One of the first questions of the Catechism I knew as a child was: “Where is God?” The answer: “God is everywhere!” So simple that a small child can grasp it yet so profound that we can never exhaust its meaning! If we take that Catechism instruction seriously, we inevitably come to a conclusion that is similarly both simple and profound: Living is being awake! So the doorkeeper in today’s parable is instructed: “Be on the watch .... Keep awake!”

This “being awake” is beautifully ambiguous. It can mean, literally, be conscious and alert. It can also mean awake to being, and thus attentive to and aware of who and what I am. Being awake – understood in this second sense – becomes the ground from which I engage the world of people, events and things. I will be awake to what is. That is more fundamental than what other people – or indeed my own assumptions, expectations and prejudices – tell me. In every situation, my first thought will be an affirmation: “It is!” Judgements may or may not follow.

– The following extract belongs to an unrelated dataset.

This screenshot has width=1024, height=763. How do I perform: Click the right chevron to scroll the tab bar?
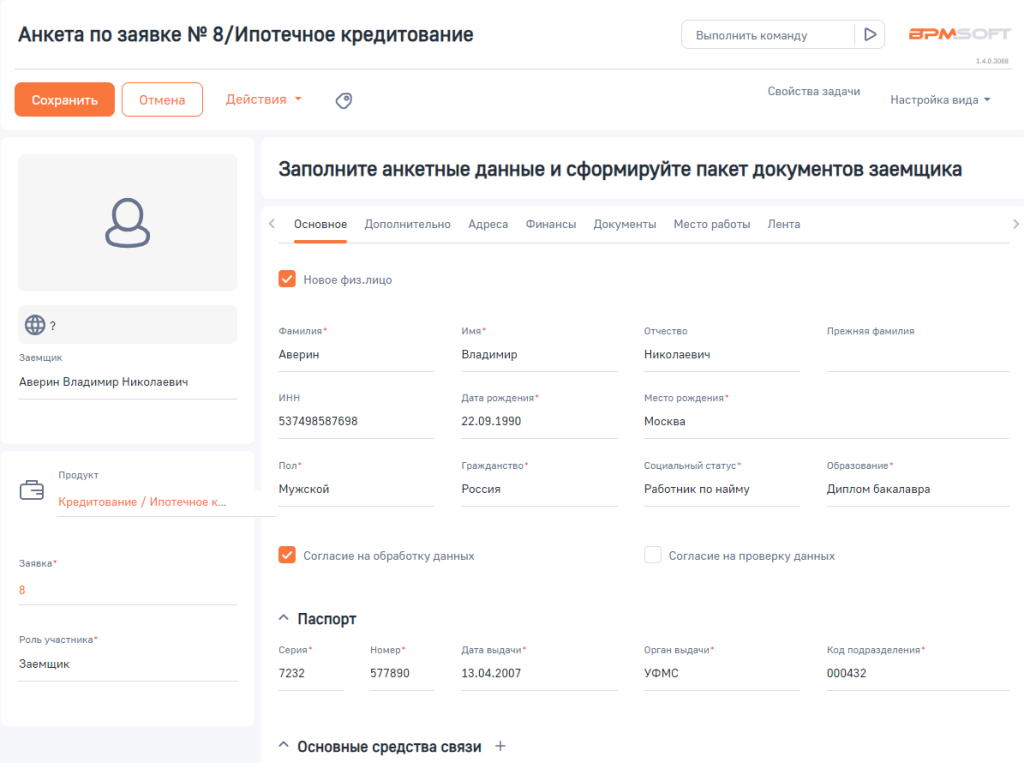point(1015,223)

This kind of “being awake” requires the service of certain ways of knowing. The great spiritual guides point us beyond the common and taken for granted ways of knowing. The Dominican master of the spiritual life, Meister Eckhart (1260-1328), wrote: “One person who has mastered life is better than a thousand persons who have mastered only the contents of books, but no one can get anything out of life without God. If I were looking for a master of learning, I should go to Paris, to the colleges where the higher studies are pursued, but if I wanted to know about the perfection of life, they could not tell me there. Where then should I go? To (someone who has) a nature that is pure and free and nowhere else.” (Meister Eckhart, translated and edited by Raymond B Blakney, Harper Torchbooks, 1941, 236.)

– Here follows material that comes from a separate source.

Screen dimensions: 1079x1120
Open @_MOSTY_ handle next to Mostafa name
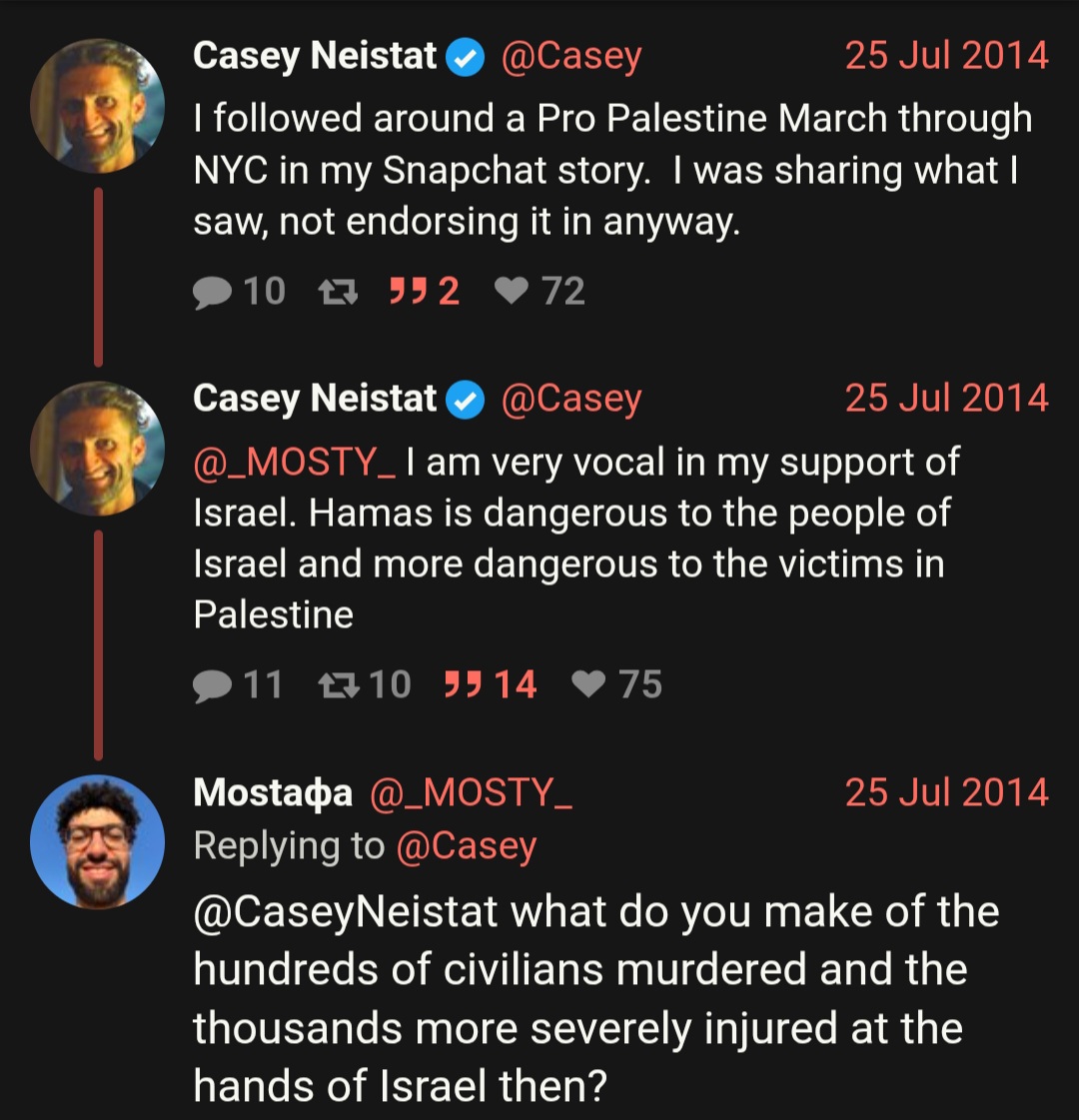(472, 793)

Eckhart, not surprisingly, also said that our core task in life is summed up in the words: “Get out of the way and let God be God in you!” Get out of the way so that the noises created by your unrealistic expectations, prejudices, selfishness, greed and craving to be in control, do not deafen you to the gentle voice of the Spirit who speaks constantly to you. Thus St Benedict (480-543) wrote at the beginning of his Rule: “Listen with the ear of the heart.” Get out of the way so that the thicket of unreality you hide behind and the persona that you want others to believe is really you, do not blind you to the loving face of God everywhere, in all things and all circumstances. Thus Richard Rolle (1300-1349) spoke of the purification that is needed so that we can see with “the eye of the heart”. (Richard Rolle, The Fire of Love, trans. G. C. Heseltine (London: Burns Oates & Washbourne, 1935), chap. 15, 63.) It is the ear and eye of the heart that hear and see what is.